Stored items from a collection
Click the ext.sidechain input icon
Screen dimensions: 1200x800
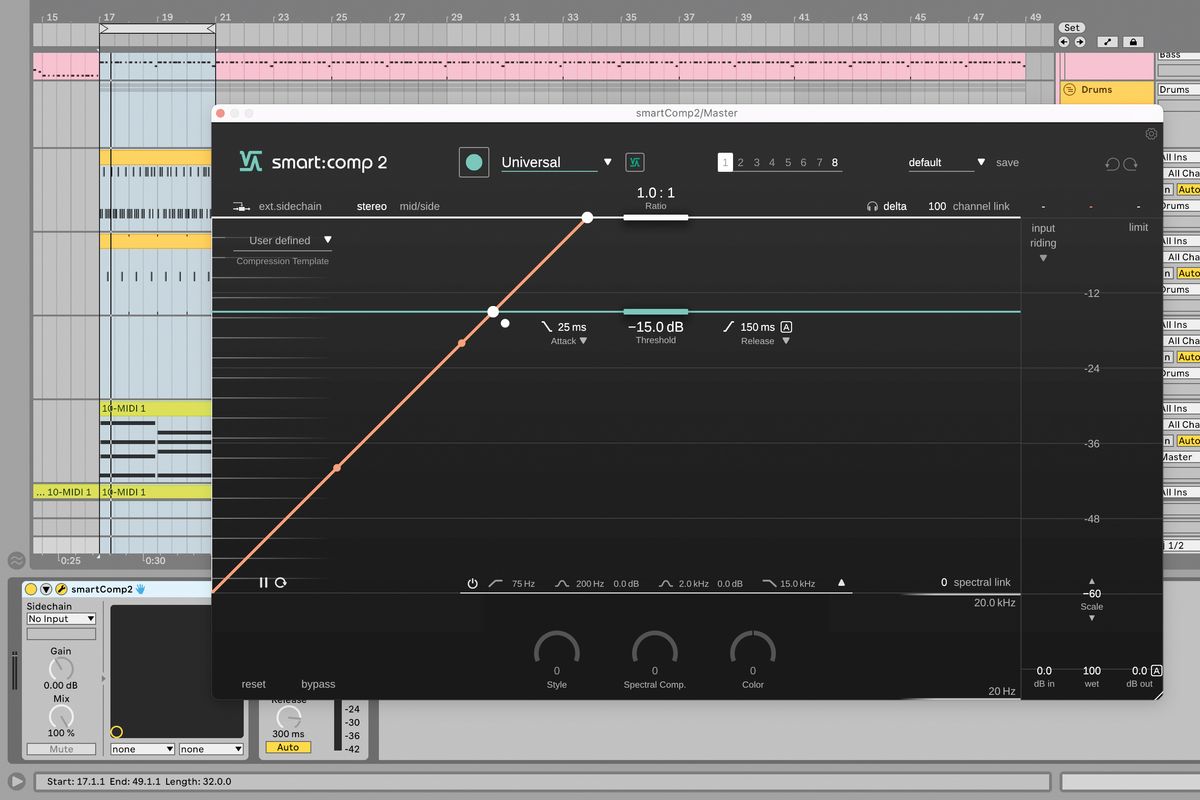pos(240,206)
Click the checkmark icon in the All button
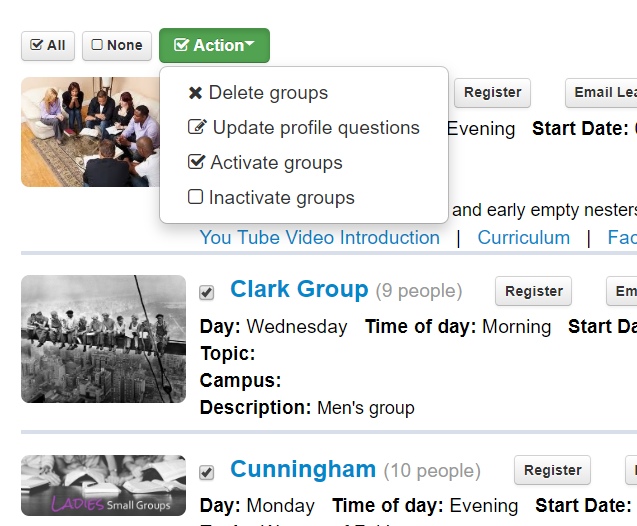Screen dimensions: 637x526 37,45
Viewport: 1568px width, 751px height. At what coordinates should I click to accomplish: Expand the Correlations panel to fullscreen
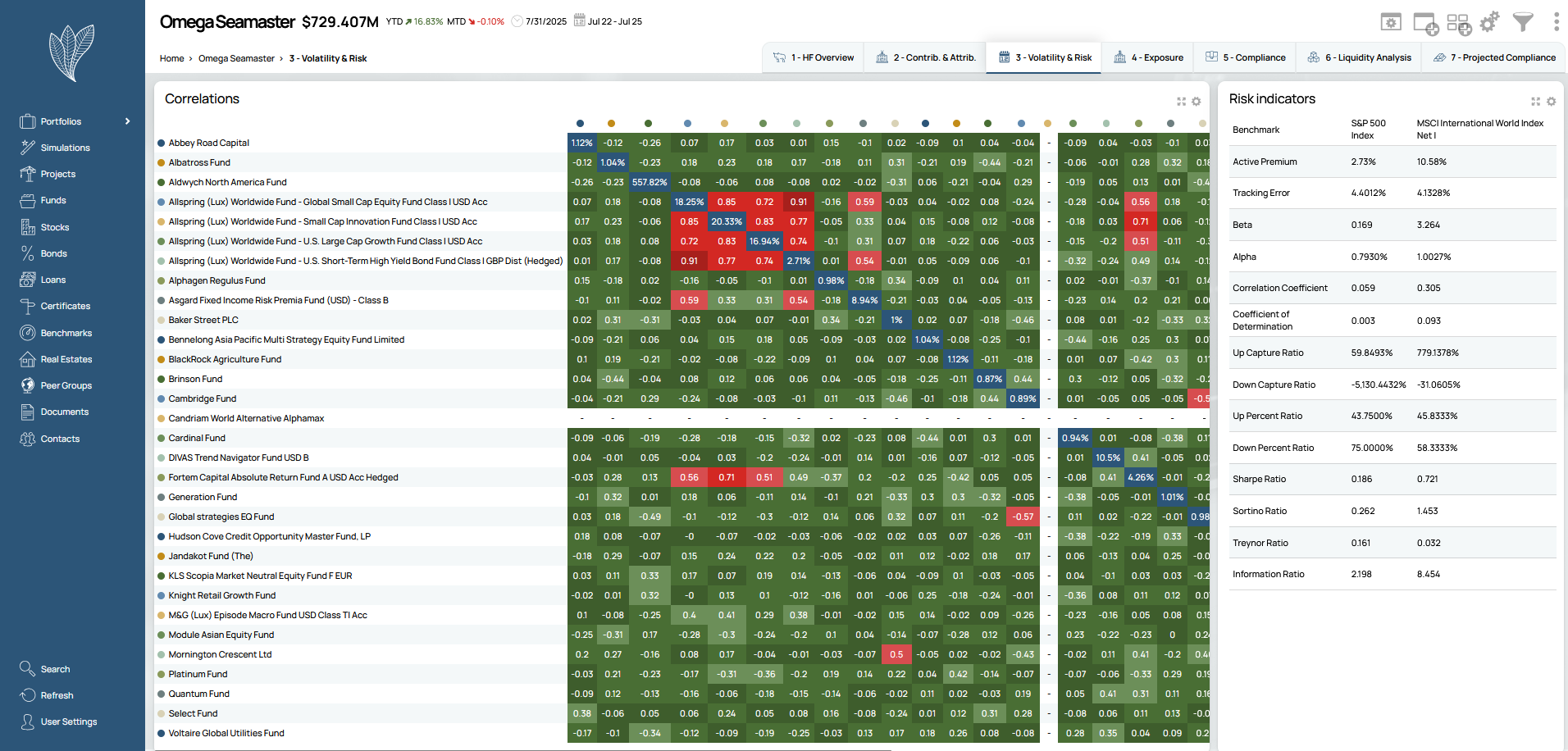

- TASK INSTRUCTIONS:
Every line above should be output exactly, except for the pictures.

- EXERCISE ANSWER:
Click the ext.sidechain input icon
Screen dimensions: 1200x800
pos(240,206)
Click the checkmark icon in the All button
Screen dimensions: 637x526 37,45
Viewport: 1568px width, 751px height. At what coordinates should I click to accomplish: Expand the Correlations panel to fullscreen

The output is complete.